[Records to process]:
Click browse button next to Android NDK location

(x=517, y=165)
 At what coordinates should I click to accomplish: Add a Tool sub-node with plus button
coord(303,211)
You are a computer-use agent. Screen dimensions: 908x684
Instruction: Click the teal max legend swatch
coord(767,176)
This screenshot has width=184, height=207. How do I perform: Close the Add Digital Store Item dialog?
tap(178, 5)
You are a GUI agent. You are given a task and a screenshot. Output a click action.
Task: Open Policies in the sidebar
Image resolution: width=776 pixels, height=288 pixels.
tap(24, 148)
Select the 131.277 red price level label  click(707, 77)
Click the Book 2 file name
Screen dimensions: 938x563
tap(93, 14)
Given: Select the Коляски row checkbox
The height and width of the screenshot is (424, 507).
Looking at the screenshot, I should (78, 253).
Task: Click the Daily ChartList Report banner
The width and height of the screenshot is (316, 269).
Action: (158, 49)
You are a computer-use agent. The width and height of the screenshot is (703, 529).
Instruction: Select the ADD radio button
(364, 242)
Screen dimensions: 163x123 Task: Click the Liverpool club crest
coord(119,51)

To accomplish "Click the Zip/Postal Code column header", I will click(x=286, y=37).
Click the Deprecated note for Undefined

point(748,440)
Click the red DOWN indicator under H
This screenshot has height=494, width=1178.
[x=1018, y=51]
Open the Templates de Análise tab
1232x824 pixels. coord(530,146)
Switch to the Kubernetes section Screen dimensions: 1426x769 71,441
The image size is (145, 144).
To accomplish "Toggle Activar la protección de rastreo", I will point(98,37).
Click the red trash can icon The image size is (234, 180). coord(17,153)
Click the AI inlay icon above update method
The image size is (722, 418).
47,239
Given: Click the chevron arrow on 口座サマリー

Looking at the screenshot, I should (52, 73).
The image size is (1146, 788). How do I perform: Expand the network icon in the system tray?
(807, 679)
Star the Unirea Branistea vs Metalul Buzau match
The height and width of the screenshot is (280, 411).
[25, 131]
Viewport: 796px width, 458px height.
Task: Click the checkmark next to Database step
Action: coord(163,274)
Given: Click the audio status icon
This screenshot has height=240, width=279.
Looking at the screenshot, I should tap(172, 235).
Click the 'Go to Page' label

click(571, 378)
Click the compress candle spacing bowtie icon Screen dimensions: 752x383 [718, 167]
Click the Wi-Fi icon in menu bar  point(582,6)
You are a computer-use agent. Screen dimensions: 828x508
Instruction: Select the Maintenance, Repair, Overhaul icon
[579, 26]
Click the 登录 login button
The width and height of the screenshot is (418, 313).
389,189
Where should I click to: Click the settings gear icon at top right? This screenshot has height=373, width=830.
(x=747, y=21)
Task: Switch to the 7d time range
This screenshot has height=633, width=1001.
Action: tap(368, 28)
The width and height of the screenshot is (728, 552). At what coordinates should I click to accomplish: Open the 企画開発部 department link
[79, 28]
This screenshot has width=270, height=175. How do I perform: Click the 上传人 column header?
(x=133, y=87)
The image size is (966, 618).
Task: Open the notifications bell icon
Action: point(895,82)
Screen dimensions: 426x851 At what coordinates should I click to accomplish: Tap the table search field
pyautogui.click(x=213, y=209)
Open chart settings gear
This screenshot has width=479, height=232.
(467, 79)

[Directions]:
Only a number is required here: the count of lines in these entries that hold "Switch".

[Response to the exercise]:
2